Holiday spending has the potential to shatter previous records, as the National Retail Federation (NRF) forecasts that holiday sales during November and December will grow between 8.5 percent and 10.5 percent over 2020 to between $843.4 billion and $859 billion; the numbers, which exclude automobile dealers, gasoline stations and restaurants, compared with a previous high of 8.2 percent in 2020 to $777.3 billion and an average increase of 4.4 percent over the past five years.
“There is considerable momentum heading into the holiday shopping season,” NRF President and CEO Matthew Shay said. “Consumers are in a very favorable position going into the last few months of the year as income is rising, and household balance sheets have never been stronger.
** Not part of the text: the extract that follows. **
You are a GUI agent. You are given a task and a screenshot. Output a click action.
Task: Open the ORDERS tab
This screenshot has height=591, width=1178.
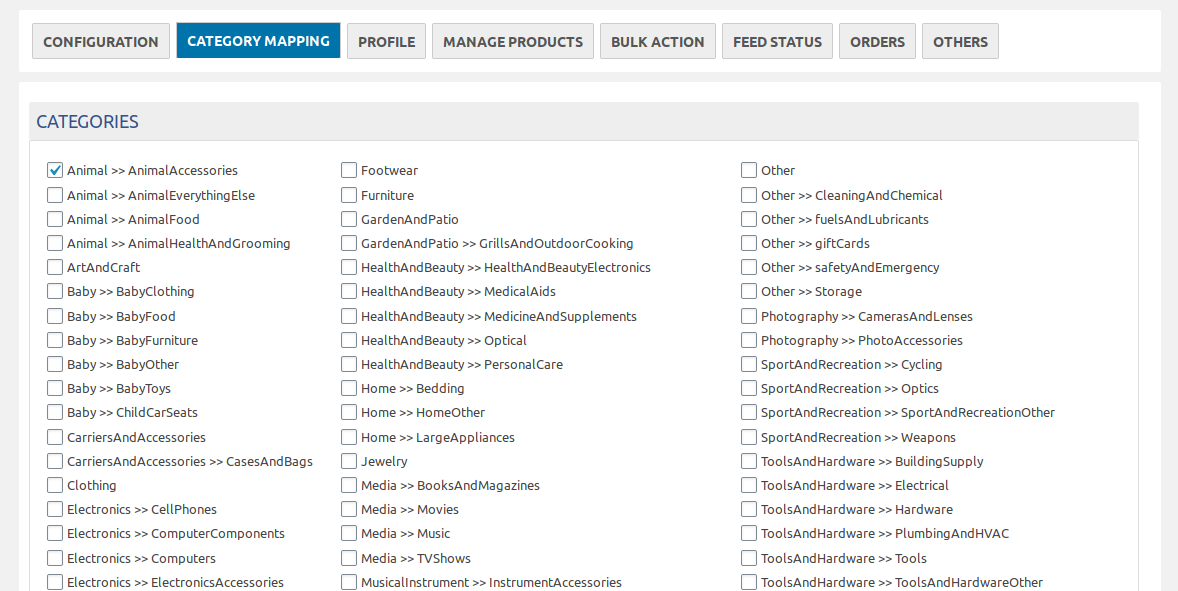(x=877, y=41)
Retailers are making significant investments in their supply chains and spending heavily to ensure they have products on their shelves to meet this time of exceptional consumer demand.”
NRF expects that online and other non-store sales, included in the total, will increase between 11 percent and 15 percent to a total of between $218.3 billion and $226.2 billion, driven by online purchases. In comparison, that number is up from $196.7 billion in 2020.
Last year, NRF said, saw extraordinary growth in digital channels as consumers turned to online shopping to meet holiday needs during the pandemic. While e-commerce will remain important, households are expected to shift to in-store shopping and a more traditional holiday shopping experience.
“The outlook for the holiday season looks very bright,” NRF Chief Economist Jack Kleinhenz said. “The unusual and beneficial position we find ourselves in is that households have increased spending vigorously throughout most of 2021 and remain with plenty of holiday purchasing power.”
“Pandemic-related supply chain disruptions have caused shortages of merchandise and most of this year’s inflationary pressure,” Kleinhenz continued. “With the prospect of consumers seeking to shop early, inventories may be pulled down sooner, and shortages may develop in the later weeks of the shopping season. However, if retailers can keep merchandise on the shelves and merchandise arrives before Christmas, it could be a stellar holiday sales season.”
While it appears new COVID-19 infections and hospitalizations are down, a variant surge could potentially sidetrack the current trajectory of spending. Kleinhenz said strong household fundamentals provide optimism amid uncertainty. Income is growing from wage compensation, and household wealth has reached another record high. Together its supports strong spending this holiday season.
NRF expects retailers to hire between 500,000 and 665,000 seasonal workers compared with 486,000 seasonal hires in 2020. Some hiring may have been pulled into October as many retailers encouraged households to shop early to avoid a lack of inventory and shipping delays. With the earlier start, retailers have announced thousands of open positions in brick and mortar stores and warehouse and distribution centers.
Weather traditionally factors into holiday sales, and the National Oceanic and Atmospheric Administration predicted a high likelihood of a La Niña pattern of cooler and wetter weather in the North and warmer and drier weather in the South. This climate phenomenon has correlated with more robust retail sales in the past and could be a factor in 2021.
NRF’s holiday forecast is based on economic modeling that considers a variety of indicators, including employment, wages, consumer confidence, disposable income, consumer credit, previous retail sales, and weather. NRF defines the holiday season as November 1 through December 31.
The methodology used to calculate holiday-related retail employment in 2020 was changed to accommodate the impact of COVID-19 on overall industry employment. In 2021, the NRF returned to a traditional employment buildup method.